To the Editor:
In a previous edition of the Revista Española de Cardiología Journal,1 we commented on the importance of the early diagnosis of complications relating to hypoxia in a high-altitude climb, with potentially fatal consequences in just a few hours when the lack of altitude acclimatisation is a key catalytic factor. Echocardiographic findings of cardiac function in patients with acute mountain sickness show a significant increase in pulmonary systolic pressure, in comparison to that observed in well acclimatised subjects.2 Due to the lack of hospital resources in hostile environments,3-5 acclimatisation control and early diagnosis of pulmonary arterial hypertension are extremely useful.
The analysis of phonocardiographic changes in the intensity of S1 and S2 heart sounds are quantified using the relationship between their respective acoustic intensities via the S2/S1 ratio, and it can be seen that the increase in this relationship always occurs in parallel to a decrease in the value of SaO2.
With the aim of confirming this observation, the clinical and phonocardiographic changes of 2 mountain climbers were monitored via satellite throughout their second attempt to scale Broad Peak, a mountain in Pakistan measuring 8047 m during the summer of 2007.
Phonocardiographic signals were obtained using a high-spec electronic phonendoscope,6 designed entirely by the authors of this study, and the signals were then registered on a laptop computer in base camp and on a PDA in the high altitude camps. These signals, together with the pulsioximetry values and other data of clinical importance, were sent via satellite to the medical team using a Web interface and a data compression algorithm developed for this purpose.7
Statistical analysis of the data was carried out using the Pearson correlation coefficient between the average S2/S1 ratio for each register and SaO2 values and other parameters, over a total of 14 ratios for each subject. Following a prior baseline examination carried out on each subject at an altitude of 50 m above sea level, phonocardiographic data and recordings were taken at different altitudes up to 7100 m.

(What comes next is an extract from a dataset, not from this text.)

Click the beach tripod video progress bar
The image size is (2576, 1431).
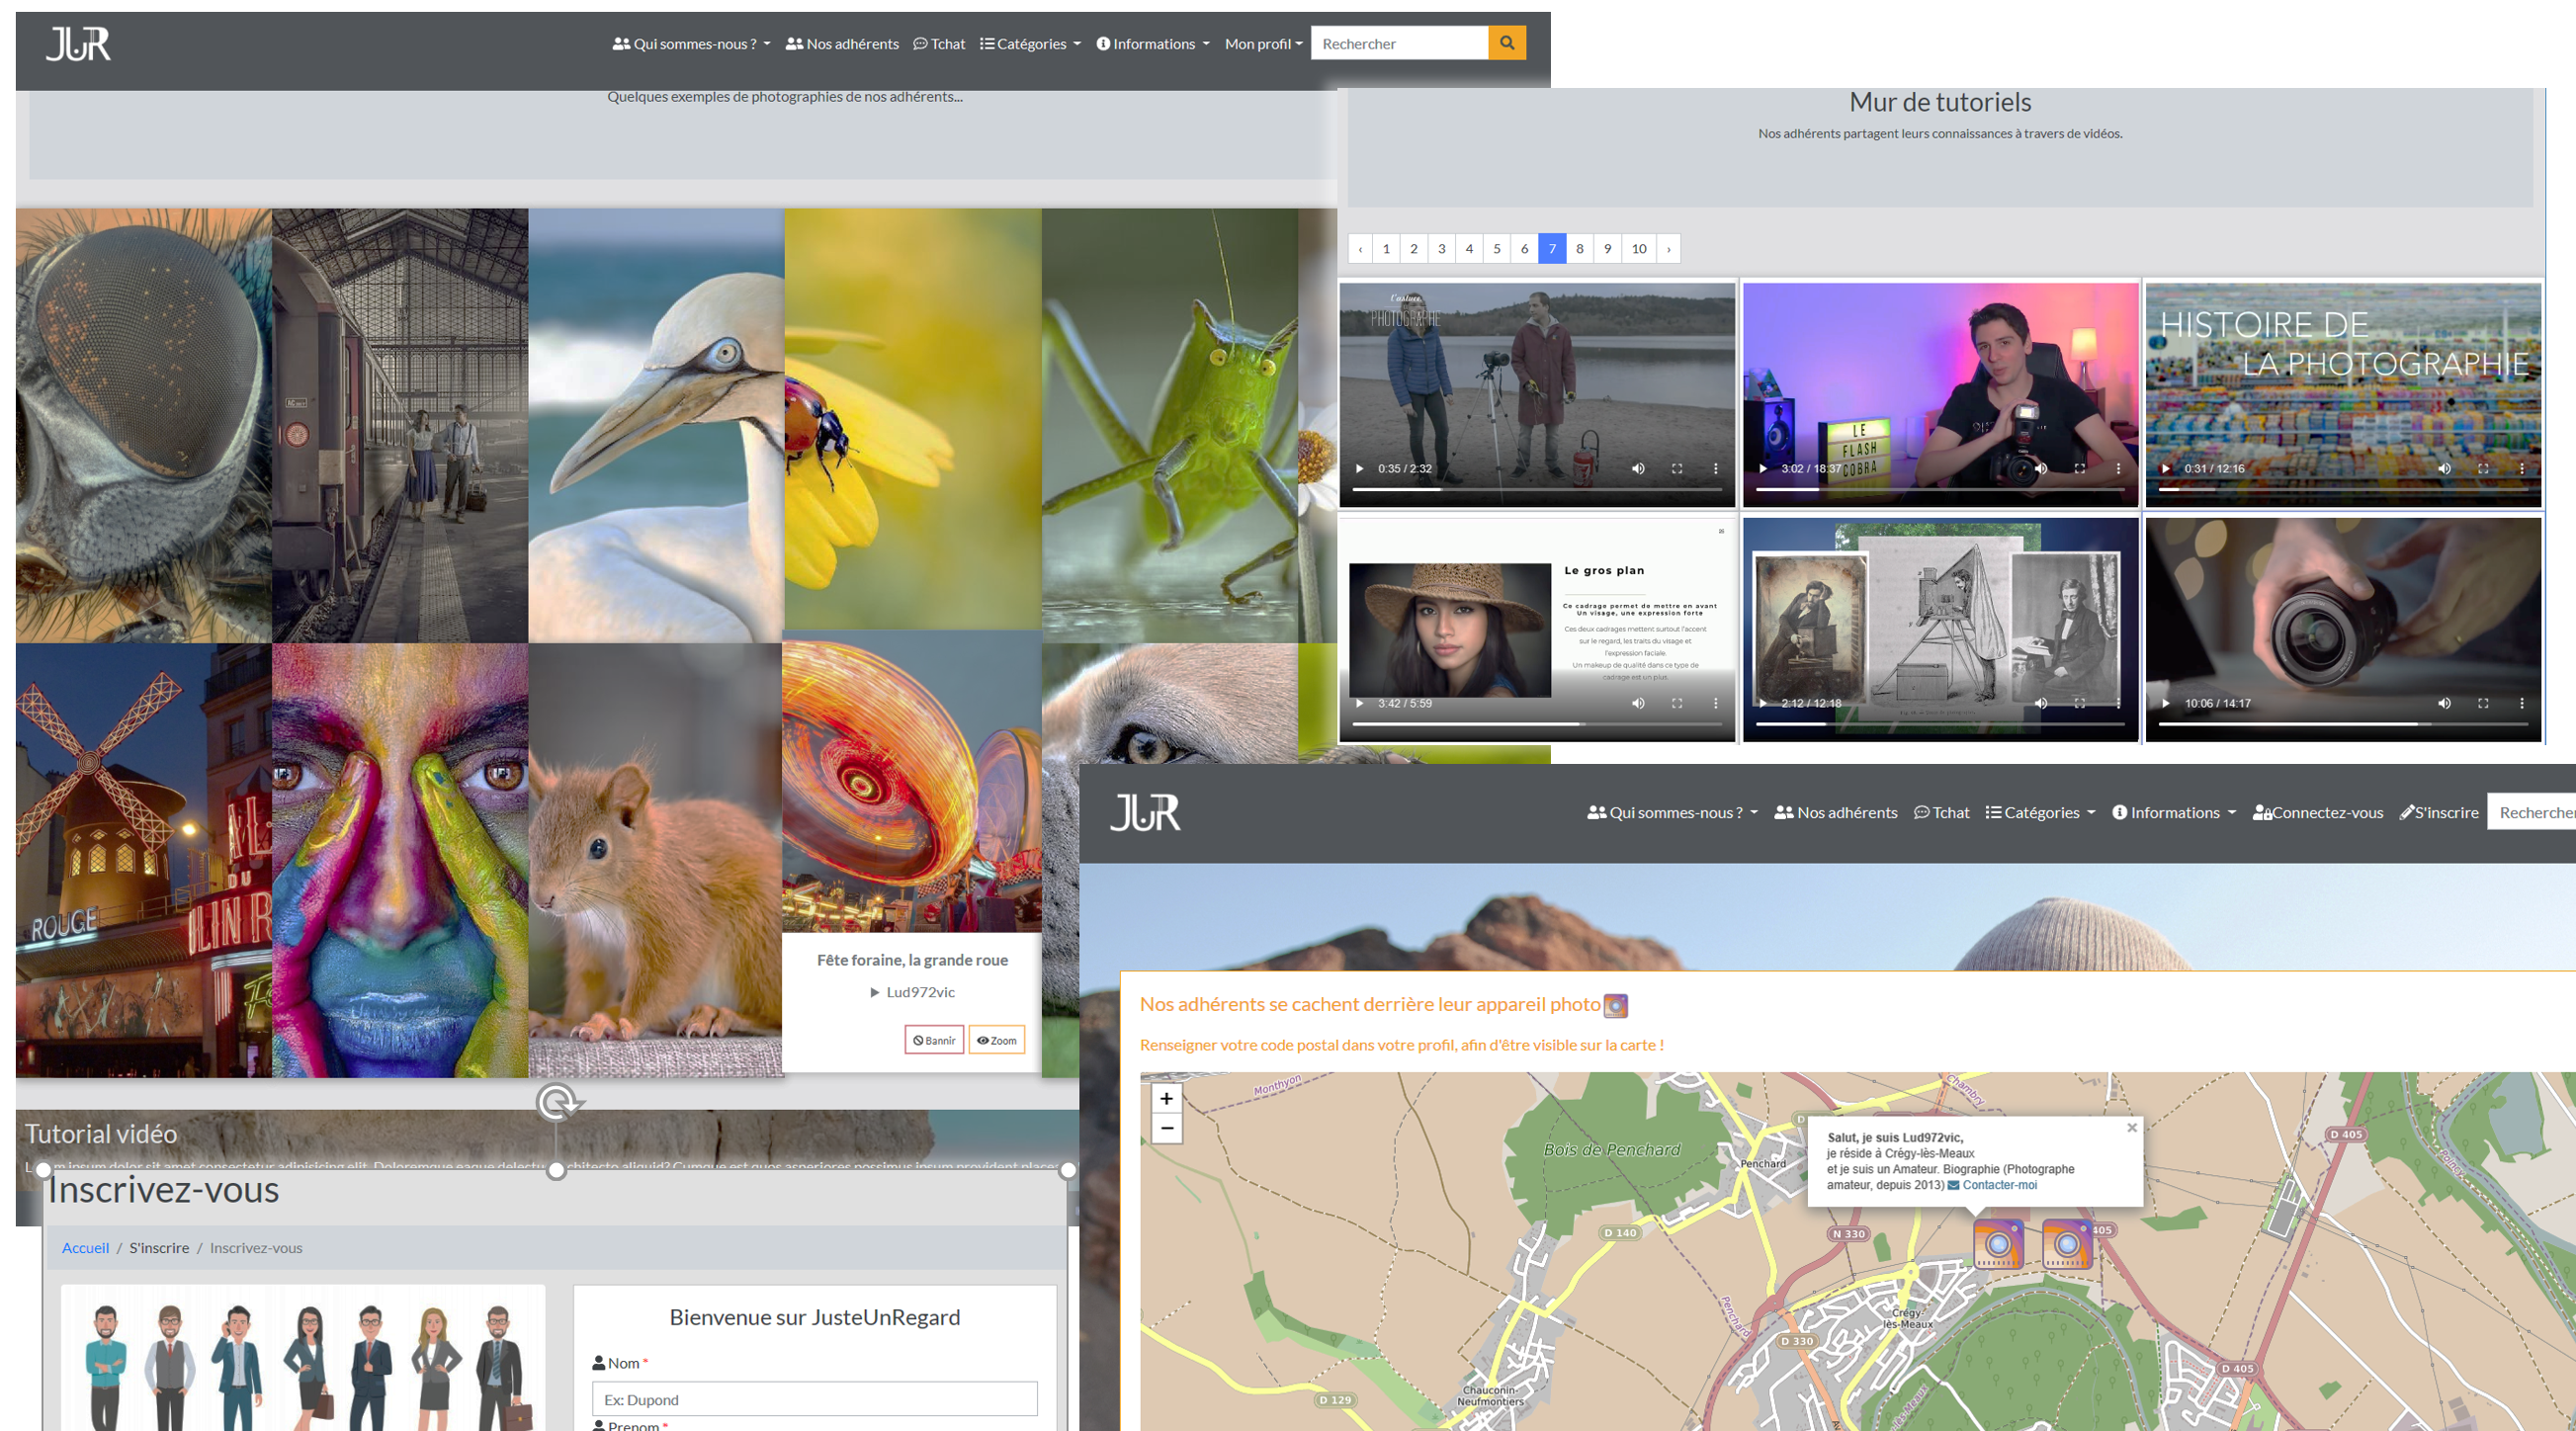(1536, 490)
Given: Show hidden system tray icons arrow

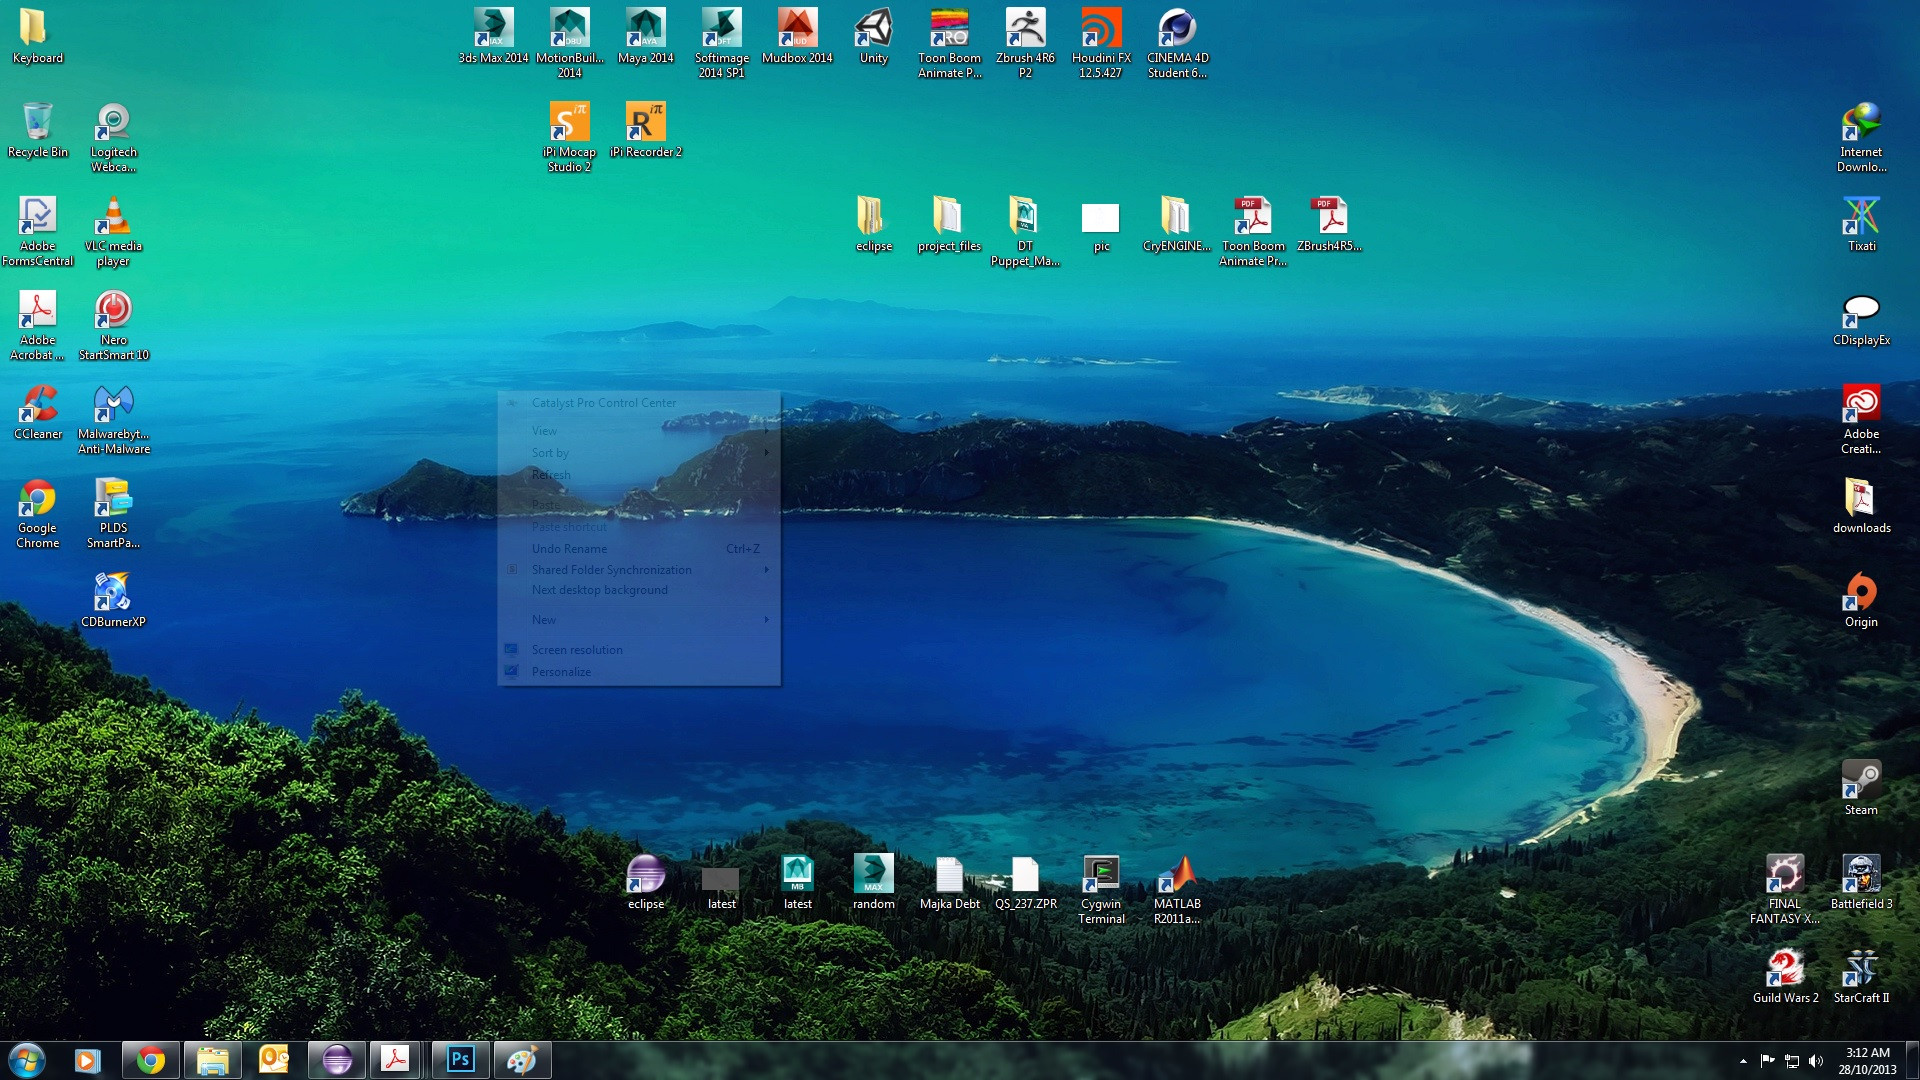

Upon analysing the relationship between the S2/S1 ratio values and the SaO2 values for each mountaineer, correlation indexes were obtained of -0.79 and -0.91, where the negative value indicates that these parameters develop in different directions.
Studying the data in detail we can see that, due to the normal altitude acclimatisation process, the progress of both parameters on successive days at the same altitude differs; whilst the SaO2 increases (Figure 1A) as a consequence of acclimatisation and it stabilises at 88% and 89%—figures clearly lower than the baseline values—the S2/S1 ratio decreases in both subjects (Figure 1B) until it reaches values similar to the baseline ones. This indicates that certain mechanisms for altitude acclimatisation do not depend solely on SaO2.
Figure 1. Development in base camp of SaO2 (A) and S2/S1 ratio (B).
If, for the correlation analysis of SaO2 parameters and S2/S1 ratios, only the first of the recordings obtained at each different altitude are taken, which to some extent corrects the effect of altitude adaptation, the correlation indexes increase very significantly until they reach -0.92 and -0.96 respectively; their corresponding linear regression lines are shown in Figure 2. These results not only confirm the strong relationship between SaO2 and the S2/S1 ratio, but they also reveal the dependency on the degree of altitude acclimatisation, and very possibly on the HAP values, that S2/S1 ratios appear to have.
Figure 2. S2/S1 ratio compared to SaO2 and linear regression lines of the subjects 1 (A) and 2 (B).
This study has been partially financed by the Spanish Ministry of Education and Science (MEC) and by the European Regional Development Fund (FEDER) in the project TIN2006-15460-C04-04.